Tuesday, April 5, 2011

Post for 4/6/11

I think there are a lot of similarities between the content of Incidents in the Life of a Slave Girl and Frederick Douglass’s Narrative of the Life of Frederick Douglass. But I think one of the big differences between them is the writing style; while Jacobs’s used sentimental-feeling exclamation points, like “Dear Mrs. Bruce!” (154), it seemed to me like Douglass was really trying to write intelligently – specifically, to use an intelligent voice, and to prove that he was an intelligent man. As well he should; but even for that, I found it a little bit harder to believe his narrative than to believe Jacobs’s, perhaps because we talked in class on Monday about the question of memory in writing such a story. Douglass seemed much more committed to using details than Jacobs; he attempts to use names, street names, and dates wherever he can. Jacobs used names too, but Douglass goes so far as to admit when he can’t remember a full one, saying, “I have had two masters. My first master’s name was Anthony. I do not remember his first name” (14). Which is fine; he’s trying to be truthful. But isn’t it a little bit strange that the horrible overseer’s name is Mr. Severe (17), and that another’s name was Mr. Gore (22)? And that a man who owns a wharf if Baltimore is named Mr. Waters (34)?

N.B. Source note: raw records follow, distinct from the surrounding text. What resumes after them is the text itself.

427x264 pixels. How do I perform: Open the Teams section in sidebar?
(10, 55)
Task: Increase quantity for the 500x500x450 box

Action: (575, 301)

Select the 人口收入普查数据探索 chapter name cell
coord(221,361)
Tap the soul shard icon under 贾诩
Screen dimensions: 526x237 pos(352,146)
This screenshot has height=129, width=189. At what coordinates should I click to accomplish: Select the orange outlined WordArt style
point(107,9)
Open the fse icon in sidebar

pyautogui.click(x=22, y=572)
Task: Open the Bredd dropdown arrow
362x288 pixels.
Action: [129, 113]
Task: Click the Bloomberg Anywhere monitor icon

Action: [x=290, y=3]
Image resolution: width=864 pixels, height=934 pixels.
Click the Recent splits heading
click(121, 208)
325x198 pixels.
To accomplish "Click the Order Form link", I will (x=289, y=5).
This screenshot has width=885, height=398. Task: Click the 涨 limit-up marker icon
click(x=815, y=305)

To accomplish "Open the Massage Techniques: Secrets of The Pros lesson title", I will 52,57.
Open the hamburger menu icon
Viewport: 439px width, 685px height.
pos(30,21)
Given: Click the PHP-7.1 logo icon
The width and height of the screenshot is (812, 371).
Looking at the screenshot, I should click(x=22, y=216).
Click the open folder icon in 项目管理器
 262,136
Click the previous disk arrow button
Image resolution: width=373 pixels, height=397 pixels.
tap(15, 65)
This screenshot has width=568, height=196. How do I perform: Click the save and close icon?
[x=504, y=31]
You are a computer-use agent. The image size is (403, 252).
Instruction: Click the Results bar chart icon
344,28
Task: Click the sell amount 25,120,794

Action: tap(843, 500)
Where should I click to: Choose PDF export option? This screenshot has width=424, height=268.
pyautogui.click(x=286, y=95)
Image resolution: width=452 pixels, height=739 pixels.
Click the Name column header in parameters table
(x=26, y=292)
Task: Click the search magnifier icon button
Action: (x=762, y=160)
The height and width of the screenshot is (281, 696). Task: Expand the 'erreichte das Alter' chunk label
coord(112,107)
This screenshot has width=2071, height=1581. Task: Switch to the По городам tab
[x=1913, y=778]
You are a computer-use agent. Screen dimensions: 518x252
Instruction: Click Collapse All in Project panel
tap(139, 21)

Maybe this is nothing, but Douglass’s attention to detail seemed to draw attention to it – even when it was wrong. For example, he talks about being very impressed by a speech he found in the Columbian Orator: “In the same book, I met with one of Sheridan’s mighty speeches on and in behalf of Catholic emancipation. These were choice documents to me. I read them over and over again with unabated interest.” But in the footnotes, we learn that the speech wasn’t really written by Sheridan; rather, it was written by a man named O’Connor (32). Granted, we learn that both are Irish, but if the speech was so important to Douglass, shouldn’t he have remembered whose it was? Of course, maybe his mistake can be laid up to his reading ability at that time. And of course, he can’t remember everything. But his self-conscious attention to detail made it hard for me not to pay attention to it too, and to notice when he made mistakes.

In one of my favorite books though – Tobias Wolff’s memoir, This Boy’s Life – he says something in the beginning like, he wrote to be true to feelings and not necessarily fact. I’d have to have the book to know exactly what he says, but I always mention that when thinking about memoirs and writing based on memory, because I think it makes sense. And because I believe both Jacobs’s and Douglass’s memoirs to be truthful, I have to make the same allowance for them.